(Records contained in a dataset)
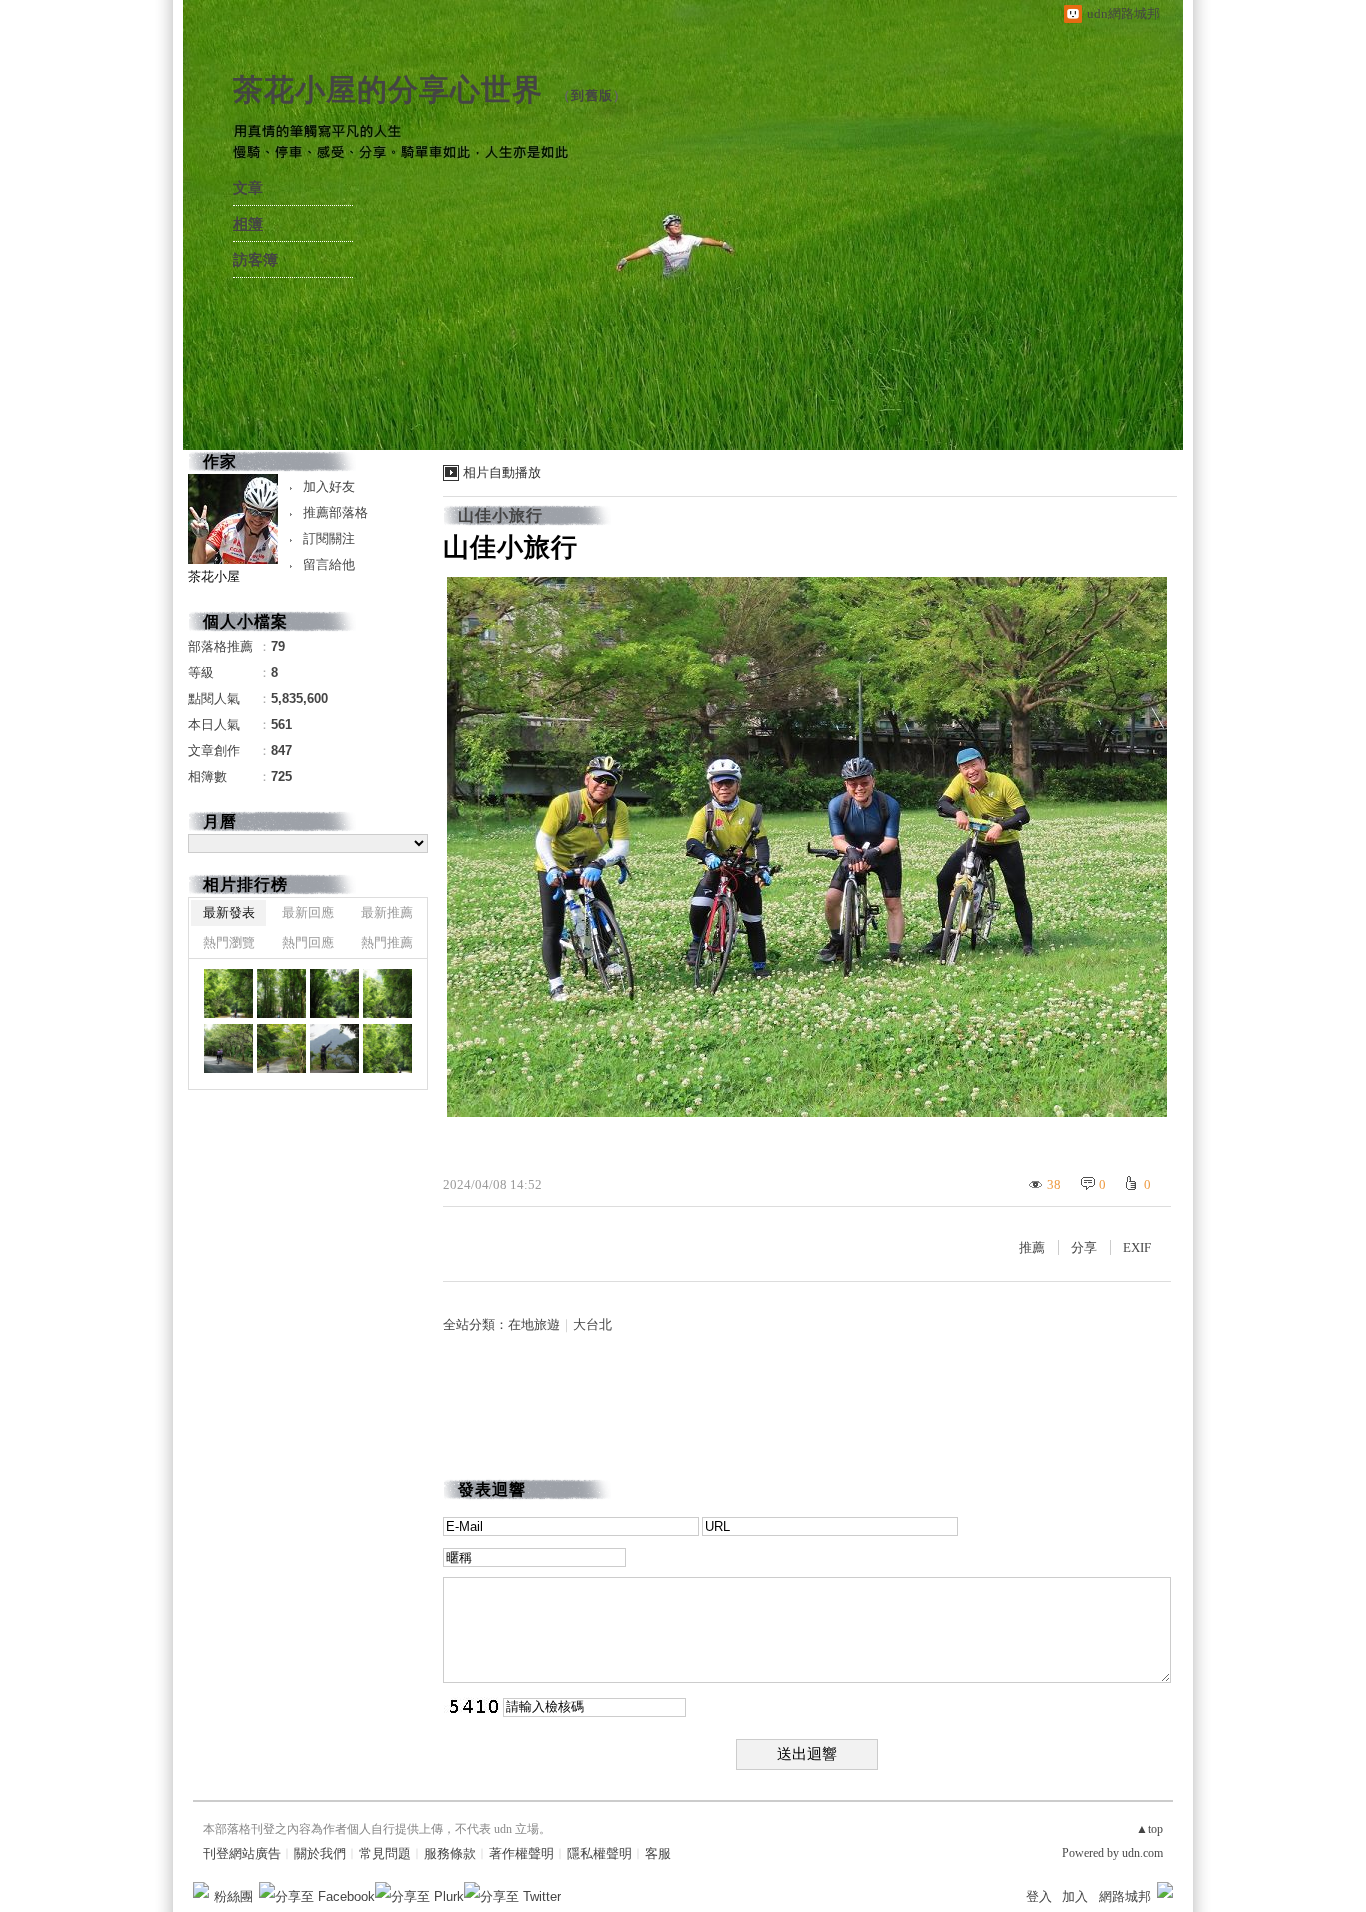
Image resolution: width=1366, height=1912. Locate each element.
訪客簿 (255, 260)
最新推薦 (387, 912)
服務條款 (450, 1853)
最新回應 (308, 912)
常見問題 (385, 1853)
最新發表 (229, 912)
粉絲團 (233, 1896)
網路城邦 (1125, 1896)
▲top (1149, 1829)
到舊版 (592, 95)
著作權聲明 (521, 1853)
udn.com (1142, 1853)
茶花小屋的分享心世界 (388, 89)
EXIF (1137, 1247)
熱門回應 (308, 942)
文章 (248, 188)
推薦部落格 (335, 512)
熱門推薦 (387, 942)
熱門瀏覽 (229, 942)
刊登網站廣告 (242, 1853)
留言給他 (329, 564)
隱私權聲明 (599, 1853)
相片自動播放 (502, 472)
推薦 (1032, 1247)
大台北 (592, 1324)
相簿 (248, 224)
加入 (1075, 1896)
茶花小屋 (214, 576)
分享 (1084, 1247)
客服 (658, 1853)
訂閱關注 (329, 538)
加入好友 (329, 486)
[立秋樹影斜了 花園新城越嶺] (228, 993)
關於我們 (320, 1853)
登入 (1039, 1896)
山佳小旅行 (500, 515)
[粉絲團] (201, 1890)
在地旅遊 (534, 1324)
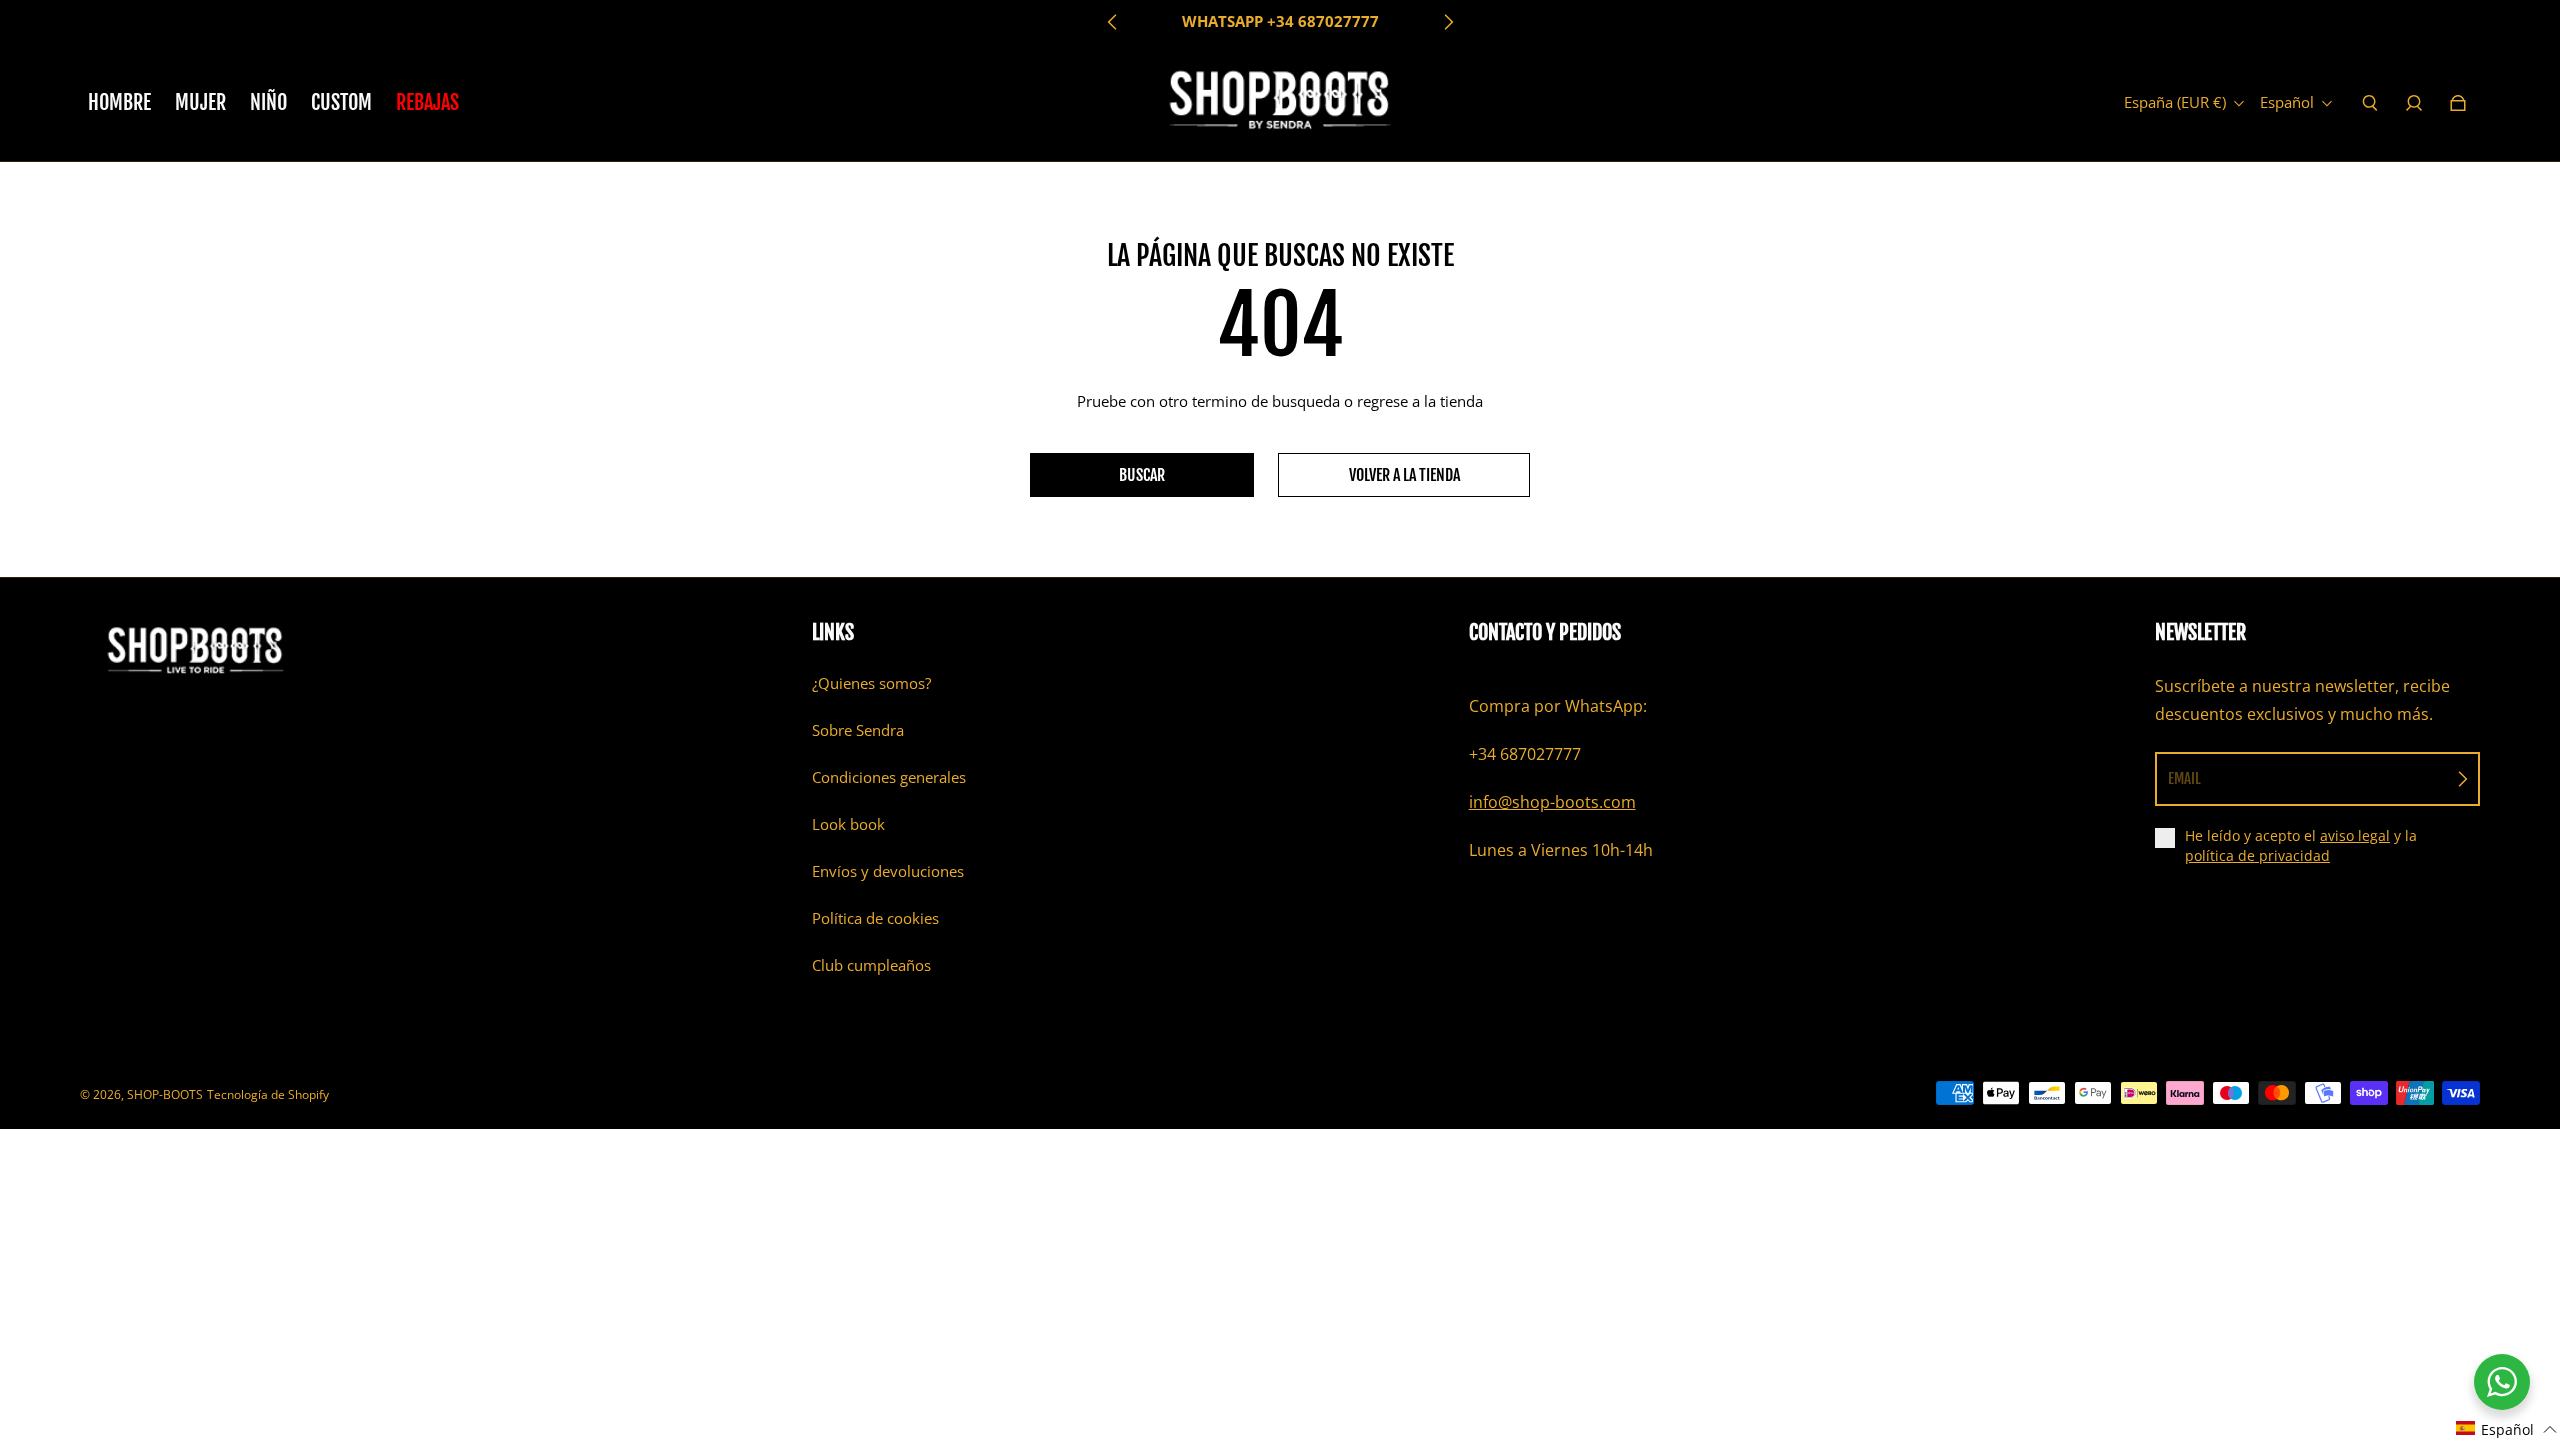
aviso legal (2355, 835)
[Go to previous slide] (1113, 22)
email (2184, 778)
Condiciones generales (889, 777)
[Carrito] (2458, 103)
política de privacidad (2257, 855)
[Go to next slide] (1448, 22)
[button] (2507, 1428)
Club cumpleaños (871, 965)
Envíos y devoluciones (888, 871)
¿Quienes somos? (871, 683)
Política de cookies (875, 918)
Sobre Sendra (858, 730)
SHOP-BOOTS (165, 1094)
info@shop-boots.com (1552, 802)
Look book (848, 824)
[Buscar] (2370, 103)
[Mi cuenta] (2414, 103)
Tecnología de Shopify (268, 1094)
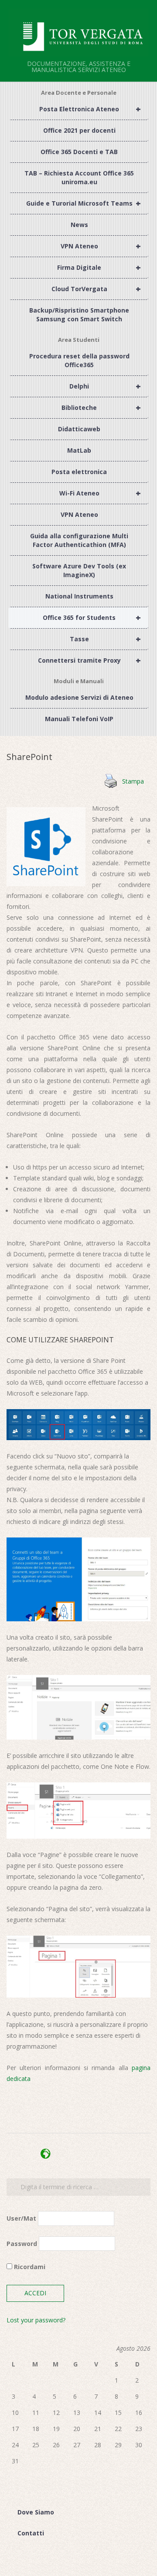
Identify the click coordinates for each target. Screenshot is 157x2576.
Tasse (105, 639)
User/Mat (21, 2218)
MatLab (79, 450)
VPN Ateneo (101, 246)
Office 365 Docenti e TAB (79, 152)
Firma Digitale (99, 267)
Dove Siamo (35, 2512)
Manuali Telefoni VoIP (79, 719)
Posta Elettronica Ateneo (90, 109)
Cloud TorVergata (96, 289)
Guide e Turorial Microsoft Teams (83, 203)
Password (22, 2243)
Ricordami (28, 2267)
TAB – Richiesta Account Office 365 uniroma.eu (79, 177)
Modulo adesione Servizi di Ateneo (79, 697)
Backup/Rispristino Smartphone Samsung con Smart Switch (79, 314)
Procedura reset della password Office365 (79, 360)
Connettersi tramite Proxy (89, 660)
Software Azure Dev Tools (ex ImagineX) (79, 570)
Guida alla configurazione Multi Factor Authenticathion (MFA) (79, 540)
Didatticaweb (79, 429)
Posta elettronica (79, 472)
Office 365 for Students (92, 617)
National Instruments (79, 596)
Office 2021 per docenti (79, 130)
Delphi (105, 386)
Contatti (30, 2533)
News (79, 224)
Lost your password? (36, 2320)
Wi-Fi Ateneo (100, 493)
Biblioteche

## Work to complete
Since the copy must contain no pictures, return only the text of the records, exactly as it stands.

## Solution
Image resolution: width=1366, height=1912. Locate each element.
訪客簿 (255, 260)
最新推薦 (387, 912)
服務條款 (450, 1853)
最新回應 (308, 912)
常見問題 (385, 1853)
最新發表 (229, 912)
粉絲團 (233, 1896)
網路城邦 (1125, 1896)
▲top (1149, 1829)
到舊版 (592, 95)
著作權聲明 (521, 1853)
udn.com (1142, 1853)
茶花小屋的分享心世界 (388, 89)
EXIF (1137, 1247)
熱門回應 (308, 942)
文章 (248, 188)
推薦部落格 (335, 512)
熱門推薦 (387, 942)
熱門瀏覽 (229, 942)
刊登網站廣告 (242, 1853)
留言給他 (329, 564)
隱私權聲明 (599, 1853)
相片自動播放 (502, 472)
推薦 (1032, 1247)
大台北 (592, 1324)
相簿 (248, 224)
加入 (1075, 1896)
茶花小屋 (214, 576)
分享 (1084, 1247)
客服 (658, 1853)
訂閱關注 (329, 538)
加入好友 (329, 486)
[立秋樹影斜了 花園新城越嶺] (228, 993)
關於我們 (320, 1853)
登入 (1039, 1896)
山佳小旅行 (500, 515)
[粉絲團] (201, 1890)
在地旅遊 (534, 1324)
aviso legal (2355, 835)
[Go to previous slide] (1113, 22)
email (2184, 778)
Condiciones generales (889, 777)
[Carrito] (2458, 103)
política de privacidad (2257, 855)
[Go to next slide] (1448, 22)
[button] (2507, 1428)
Club cumpleaños (871, 965)
Envíos y devoluciones (888, 871)
¿Quienes somos? (871, 683)
Política de cookies (875, 918)
Sobre Sendra (858, 730)
SHOP-BOOTS (165, 1094)
info@shop-boots.com (1552, 802)
Look book (848, 824)
[Buscar] (2370, 103)
[Mi cuenta] (2414, 103)
Tecnología de Shopify (268, 1094)
Identify the click coordinates for each target. Screenshot is 157x2576.
Tasse (105, 639)
User/Mat (21, 2218)
MatLab (79, 450)
VPN Ateneo (101, 246)
Office 365 Docenti e TAB (79, 152)
Firma Digitale (99, 267)
Dove Siamo (35, 2512)
Manuali Telefoni VoIP (79, 719)
Posta Elettronica Ateneo (90, 109)
Cloud TorVergata (96, 289)
Guide e Turorial Microsoft Teams (83, 203)
Password (22, 2243)
Ricordami (28, 2267)
TAB – Richiesta Account Office 365 uniroma.eu (79, 177)
Modulo adesione Servizi di Ateneo (79, 697)
Backup/Rispristino Smartphone Samsung con Smart Switch (79, 314)
Procedura reset della password Office365 (79, 360)
Connettersi tramite Proxy (89, 660)
Software Azure Dev Tools (ex ImagineX) (79, 570)
Guida alla configurazione Multi Factor Authenticathion (MFA) (79, 540)
Didatticaweb (79, 429)
Posta elettronica (79, 472)
Office 365 for Students (92, 617)
National Instruments (79, 596)
Office 2021 per docenti (79, 130)
Delphi (105, 386)
Contatti (30, 2533)
News (79, 224)
Lost your password? (36, 2320)
Wi-Fi Ateneo (100, 493)
Biblioteche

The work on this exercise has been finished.